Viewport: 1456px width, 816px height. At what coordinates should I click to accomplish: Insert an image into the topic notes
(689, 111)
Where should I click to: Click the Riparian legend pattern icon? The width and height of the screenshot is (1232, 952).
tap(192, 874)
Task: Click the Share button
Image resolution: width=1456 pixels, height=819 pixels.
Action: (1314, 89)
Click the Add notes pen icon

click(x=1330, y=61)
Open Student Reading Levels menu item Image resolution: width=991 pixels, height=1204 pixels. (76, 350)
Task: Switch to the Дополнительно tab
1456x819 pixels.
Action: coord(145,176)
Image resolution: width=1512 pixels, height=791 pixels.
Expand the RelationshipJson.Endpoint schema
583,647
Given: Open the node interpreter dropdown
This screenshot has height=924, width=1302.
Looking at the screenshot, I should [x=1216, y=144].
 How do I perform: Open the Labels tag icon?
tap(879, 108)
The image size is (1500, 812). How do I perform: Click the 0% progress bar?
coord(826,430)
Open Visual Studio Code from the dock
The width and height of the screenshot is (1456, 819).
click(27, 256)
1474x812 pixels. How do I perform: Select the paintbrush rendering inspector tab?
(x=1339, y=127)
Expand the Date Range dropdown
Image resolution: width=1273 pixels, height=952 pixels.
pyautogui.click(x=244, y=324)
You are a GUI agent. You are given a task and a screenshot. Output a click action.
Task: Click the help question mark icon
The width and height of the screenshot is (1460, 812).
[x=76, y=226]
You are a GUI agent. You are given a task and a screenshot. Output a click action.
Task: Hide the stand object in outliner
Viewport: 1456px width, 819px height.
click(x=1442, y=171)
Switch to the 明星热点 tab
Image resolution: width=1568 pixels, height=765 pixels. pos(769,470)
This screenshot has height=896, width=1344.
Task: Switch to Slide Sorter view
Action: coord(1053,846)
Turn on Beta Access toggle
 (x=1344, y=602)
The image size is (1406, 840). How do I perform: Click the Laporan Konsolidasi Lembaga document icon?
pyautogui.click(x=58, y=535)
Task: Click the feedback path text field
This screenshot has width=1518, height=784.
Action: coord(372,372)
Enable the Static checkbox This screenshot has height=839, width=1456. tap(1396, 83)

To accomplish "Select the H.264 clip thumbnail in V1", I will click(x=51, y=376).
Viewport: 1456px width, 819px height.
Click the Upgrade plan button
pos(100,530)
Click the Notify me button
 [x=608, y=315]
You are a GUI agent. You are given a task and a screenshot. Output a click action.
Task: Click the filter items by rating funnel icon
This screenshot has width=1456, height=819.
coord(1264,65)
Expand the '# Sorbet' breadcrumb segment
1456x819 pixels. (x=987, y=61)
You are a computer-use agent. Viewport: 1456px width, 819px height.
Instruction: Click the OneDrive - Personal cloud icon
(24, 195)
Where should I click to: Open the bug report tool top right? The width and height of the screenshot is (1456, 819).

» Work instruction
From the first entry above to the last, repeat everything exactly.

» Your response
Viewport: 1456px width, 816px height. At what coordinates should I click to accomplish: Insert an image into the topic notes
(689, 111)
Where should I click to: Click the Riparian legend pattern icon? The width and height of the screenshot is (1232, 952).
tap(192, 874)
Task: Click the Share button
Image resolution: width=1456 pixels, height=819 pixels.
Action: (1314, 89)
Click the Add notes pen icon

click(x=1330, y=61)
Open Student Reading Levels menu item Image resolution: width=991 pixels, height=1204 pixels. (76, 350)
Task: Switch to the Дополнительно tab
1456x819 pixels.
Action: coord(145,176)
Image resolution: width=1512 pixels, height=791 pixels.
Expand the RelationshipJson.Endpoint schema
583,647
Given: Open the node interpreter dropdown
This screenshot has height=924, width=1302.
Looking at the screenshot, I should [x=1216, y=144].
 How do I perform: Open the Labels tag icon?
tap(879, 108)
The image size is (1500, 812). How do I perform: Click the 0% progress bar?
coord(826,430)
Open Visual Studio Code from the dock
The width and height of the screenshot is (1456, 819).
click(27, 256)
1474x812 pixels. How do I perform: Select the paintbrush rendering inspector tab?
(x=1339, y=127)
Expand the Date Range dropdown
Image resolution: width=1273 pixels, height=952 pixels.
pyautogui.click(x=244, y=324)
You are a GUI agent. You are given a task and a screenshot. Output a click action.
Task: Click the help question mark icon
The width and height of the screenshot is (1460, 812).
[x=76, y=226]
You are a GUI agent. You are given a task and a screenshot. Output a click action.
Task: Hide the stand object in outliner
Viewport: 1456px width, 819px height.
click(x=1442, y=171)
Switch to the 明星热点 tab
Image resolution: width=1568 pixels, height=765 pixels. pos(769,470)
This screenshot has height=896, width=1344.
Task: Switch to Slide Sorter view
Action: coord(1053,846)
Turn on Beta Access toggle
 (x=1344, y=602)
The image size is (1406, 840). How do I perform: Click the Laporan Konsolidasi Lembaga document icon?
pyautogui.click(x=58, y=535)
Task: Click the feedback path text field
This screenshot has width=1518, height=784.
Action: coord(372,372)
Enable the Static checkbox This screenshot has height=839, width=1456. tap(1396, 83)

To accomplish "Select the H.264 clip thumbnail in V1", I will click(x=51, y=376).
Viewport: 1456px width, 819px height.
Click the Upgrade plan button
pos(100,530)
Click the Notify me button
 [x=608, y=315]
You are a GUI agent. You are given a task and a screenshot. Output a click action.
Task: Click the filter items by rating funnel icon
This screenshot has width=1456, height=819.
coord(1264,65)
Expand the '# Sorbet' breadcrumb segment
1456x819 pixels. (x=987, y=61)
You are a computer-use agent. Viewport: 1456px width, 819px height.
Instruction: Click the OneDrive - Personal cloud icon
(24, 195)
Where should I click to: Open the bug report tool top right? The width and height of the screenshot is (1456, 819).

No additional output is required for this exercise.